Roll a disk of the pastry on a lightly floured surface to a thickness of about a quarter inch. Cut six-inch circles from the dough, laying the circles in a single layer onto parchment-lined baking sheets. Refrigerate until firmed up again.

Place two heaping spoonfuls of the apple filling in the center of a pastry circle. Brush the edges with water, fold in half, and pinch to seal closed, pushing out any air as you go along. Place the filled pie back on the parchment-lined sheet and crimp the edges with a fork. Repeat with remaining circles. Chill again, until the pastry is cold and the pies are easily picked up.

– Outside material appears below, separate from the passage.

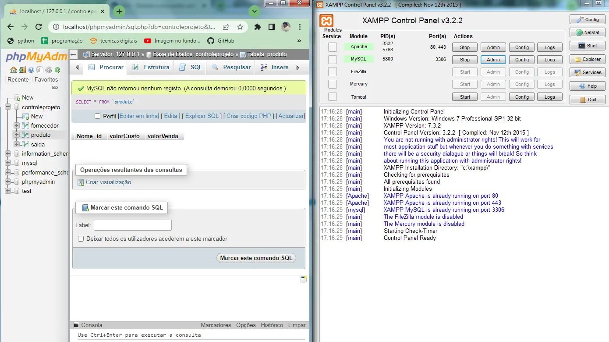The height and width of the screenshot is (342, 609).
Task: Click the phpMyAdmin home icon
Action: click(x=14, y=70)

Heat 2 inches of oil in a heavy, high-sided pot to 360 F. Fry two to three pies at a time, turning once, until well browned. Drain on a rack set over a baking sheet until cool enough to handle. Dust with confectioner’s sugar before serving.

Notes:

Don’t be tempted to skip the re-chilling steps with the pastry, because the non-hydrogenated shortening really needs to be kept as cold as possible or it will be too floppy to handle easily.

There will be both extra filling and dough scraps. You can re-roll the scraps for more pies, although the second batch will be tougher so I don’t bother. The leftover filling is a nice topping for waffles or pancakes, or can be served as a compote with yogurt.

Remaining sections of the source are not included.